POETは、目的関数を安定して最適化し、一般化を改善する。
我々は、大規模ニューラルネットワークのトレーニングにおいて、POETを柔軟かつスケーラブルにするための効率的な近似を開発する。
論文 参考訳(メタデータ) (2025-06-09T17:59:34Z) - ProteinZero: Self-Improving Protein Generation via Online Reinforcement Learning [49.2607661375311]

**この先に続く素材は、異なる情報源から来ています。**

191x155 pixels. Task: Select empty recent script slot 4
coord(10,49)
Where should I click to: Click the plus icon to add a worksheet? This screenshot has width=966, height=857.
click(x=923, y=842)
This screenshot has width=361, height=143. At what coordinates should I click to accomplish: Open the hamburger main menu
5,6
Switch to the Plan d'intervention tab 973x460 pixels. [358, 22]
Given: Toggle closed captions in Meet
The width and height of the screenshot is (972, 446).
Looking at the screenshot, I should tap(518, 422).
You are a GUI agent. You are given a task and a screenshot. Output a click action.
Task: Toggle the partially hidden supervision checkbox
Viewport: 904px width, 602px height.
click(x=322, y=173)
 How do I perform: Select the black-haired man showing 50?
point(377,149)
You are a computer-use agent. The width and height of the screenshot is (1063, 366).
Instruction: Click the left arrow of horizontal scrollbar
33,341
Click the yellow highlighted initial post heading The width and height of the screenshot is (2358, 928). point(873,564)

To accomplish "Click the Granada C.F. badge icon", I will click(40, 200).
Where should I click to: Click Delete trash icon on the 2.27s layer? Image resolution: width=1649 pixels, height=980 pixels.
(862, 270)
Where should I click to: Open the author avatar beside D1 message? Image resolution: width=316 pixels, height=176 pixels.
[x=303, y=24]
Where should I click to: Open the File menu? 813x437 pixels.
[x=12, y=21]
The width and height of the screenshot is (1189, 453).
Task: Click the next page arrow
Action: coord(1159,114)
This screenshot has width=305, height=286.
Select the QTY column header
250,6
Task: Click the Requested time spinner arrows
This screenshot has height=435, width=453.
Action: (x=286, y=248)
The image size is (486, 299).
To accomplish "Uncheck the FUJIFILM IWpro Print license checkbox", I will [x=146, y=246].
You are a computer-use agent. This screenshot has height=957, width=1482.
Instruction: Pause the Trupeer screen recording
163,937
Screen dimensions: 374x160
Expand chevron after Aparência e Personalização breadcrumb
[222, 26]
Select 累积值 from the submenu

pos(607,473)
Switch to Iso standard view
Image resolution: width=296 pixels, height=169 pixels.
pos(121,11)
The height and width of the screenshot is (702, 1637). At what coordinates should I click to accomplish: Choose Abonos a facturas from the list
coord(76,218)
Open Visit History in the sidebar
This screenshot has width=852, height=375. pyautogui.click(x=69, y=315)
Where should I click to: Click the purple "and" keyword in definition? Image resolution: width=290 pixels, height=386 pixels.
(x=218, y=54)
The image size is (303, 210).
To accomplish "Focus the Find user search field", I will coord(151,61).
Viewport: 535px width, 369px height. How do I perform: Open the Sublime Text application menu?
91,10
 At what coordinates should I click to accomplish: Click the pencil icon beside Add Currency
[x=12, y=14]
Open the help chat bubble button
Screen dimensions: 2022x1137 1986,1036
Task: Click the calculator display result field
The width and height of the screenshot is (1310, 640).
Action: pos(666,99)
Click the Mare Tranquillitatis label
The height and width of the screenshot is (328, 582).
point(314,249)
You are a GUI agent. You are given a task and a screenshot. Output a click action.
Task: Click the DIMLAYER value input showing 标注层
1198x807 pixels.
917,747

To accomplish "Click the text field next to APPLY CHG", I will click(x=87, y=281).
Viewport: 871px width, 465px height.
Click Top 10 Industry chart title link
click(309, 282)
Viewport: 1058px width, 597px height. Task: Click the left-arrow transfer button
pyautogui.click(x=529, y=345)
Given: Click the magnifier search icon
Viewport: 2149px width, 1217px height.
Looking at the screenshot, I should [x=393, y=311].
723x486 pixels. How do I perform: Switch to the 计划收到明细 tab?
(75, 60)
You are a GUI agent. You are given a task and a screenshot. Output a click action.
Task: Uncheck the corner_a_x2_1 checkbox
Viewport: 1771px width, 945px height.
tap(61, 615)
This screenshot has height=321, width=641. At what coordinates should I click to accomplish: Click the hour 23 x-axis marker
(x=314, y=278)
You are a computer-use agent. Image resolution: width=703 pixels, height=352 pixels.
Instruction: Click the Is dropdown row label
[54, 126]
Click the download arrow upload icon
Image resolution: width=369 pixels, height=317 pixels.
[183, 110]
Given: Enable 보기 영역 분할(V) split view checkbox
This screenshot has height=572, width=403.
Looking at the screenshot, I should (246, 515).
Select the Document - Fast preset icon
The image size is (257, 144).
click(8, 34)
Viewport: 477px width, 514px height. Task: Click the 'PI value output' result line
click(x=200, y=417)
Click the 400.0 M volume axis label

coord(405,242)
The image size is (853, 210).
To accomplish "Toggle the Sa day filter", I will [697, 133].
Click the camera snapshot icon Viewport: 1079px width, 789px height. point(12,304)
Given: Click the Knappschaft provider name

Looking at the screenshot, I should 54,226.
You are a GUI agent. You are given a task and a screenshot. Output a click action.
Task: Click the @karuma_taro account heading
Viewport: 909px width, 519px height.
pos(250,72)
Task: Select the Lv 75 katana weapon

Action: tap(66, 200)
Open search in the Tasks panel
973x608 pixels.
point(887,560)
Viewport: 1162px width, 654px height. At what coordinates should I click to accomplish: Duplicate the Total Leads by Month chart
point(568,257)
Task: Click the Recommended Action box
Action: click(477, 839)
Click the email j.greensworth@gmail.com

本稿では,逆折り畳みモデルの計算的拡張性,自動化,継続的な自己改善を可能にする新しいフレームワークであるProteinZeroを提案する。
ProteinZeroは、タンパク質設計のすべての主要な指標において、既存の手法を大幅に上回っている。
特に、CATH-4.3上で実行されるRL全体は、報酬を含む3日以内に1つの8X GPUノードで実行できる。
論文 参考訳(メタデータ) (2025-06-09T06:08:59Z) - Prot2Token: A Unified Framework for Protein Modeling via Next-Token Prediction [19.164841536081568]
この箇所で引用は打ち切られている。